Shaken, he let loose what had been locked in his mind. “Was your life so miserable before?” Immediately: “I’m sorry. That was uncalled for. I’m sorry.”
“No need,” she answered. “I do wish, though, you’d take me at my word. I’ve told everybody what a good childhood I had, and then splendid times in Solar space before I got this berth, everything I could ask for. If I am a bit cross today, it’s because I recall how the things I loved, moors, woods, old towns full of kindness, old lifeways, I’ve seen them crumbling and by now they may be gone.” She shook her head. Gladness flowed back. “But the stars!”

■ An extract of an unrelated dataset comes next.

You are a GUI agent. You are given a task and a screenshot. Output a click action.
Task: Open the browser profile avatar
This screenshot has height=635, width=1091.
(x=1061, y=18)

She got to her feet. He stood up likewise, awkward and abashed. She caught his hands in hers. “Why this blethers about me? Oh, Tim, poor dear, I know how you feel, I’ve known for this past year or longer, and I
am
sorry.”
She kissed him. His response was shy. She laid her arms around his neck. His arms went around her waist. The kiss gathered strength.

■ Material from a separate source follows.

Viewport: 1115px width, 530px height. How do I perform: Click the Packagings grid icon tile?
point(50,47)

She disengaged lithely. “Come,” she said, “we’d better get back to camp before sunset.”
While they
waited, Yu Wenji fell to remembering and hoping. She could not but say it aloud. “… and this time I’ll show you much more than my home village. We’ll go around the valley. Where the Hwang Ho winds among springtime blossoms—the loveliest land on Earth.”
“You may be prejudiced, my dear.” Wang Xi spoke absently, most of his attention on instruments and controls.

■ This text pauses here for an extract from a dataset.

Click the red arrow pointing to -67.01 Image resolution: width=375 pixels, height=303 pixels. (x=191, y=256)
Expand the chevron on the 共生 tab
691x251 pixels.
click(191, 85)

Yu, seated beside him, smiled. “City boy.”
“Well, I’m willing to be convinced.”
The screen they faced did not show the heavens as the naked eye would have seen them. At the center of the view, an image stood steady athwart darkness. Its blinding brilliance stopped down, Sirius A shone a hard blue-white; prominences like red tongues licked from the disk. The corona, its own light enhanced, was an opal mane. That amplification also brought background stars into vision. Sol happened to be in their direction, one spark amidst a throng.
The screen was not for scenery. It monitored an optical system that Yu had lately had to overhaul. Perhaps a lingering uneasiness about it—he was such a worrier, she often thought, such an overconscientious darling—struck through when Wang added, “Of course, you assume those things we knew will be there still.”
Yu stiffened. “They will be. They must. We won’t have been gone too long.” A year here, observing, probing, establishing robotic instruments which would remain to transmit further revelations. Seventeen years to and fro—aboard ship, less than a month.
“We’ll see.” They had been over this ground too often.
Happily, at that moment a bell tone sounded. “Hold!” Wang said. “It’s begun!”
Readings and displays came alive. He lost himself, concentrating on them. Yu’s attention ranged more widely, watchful for any possible malfunction. He was a researcher, she an engineer. But her work required a deeper knowledge of physics than many physicists possessed. Husband and wife had become a scientific team.
The data pouring in were more than an hour old. No living creature dared come near that huge sun, nor to its companion. They radiated too fiercely. This newly activated station was the first to take orbit around Sirius B.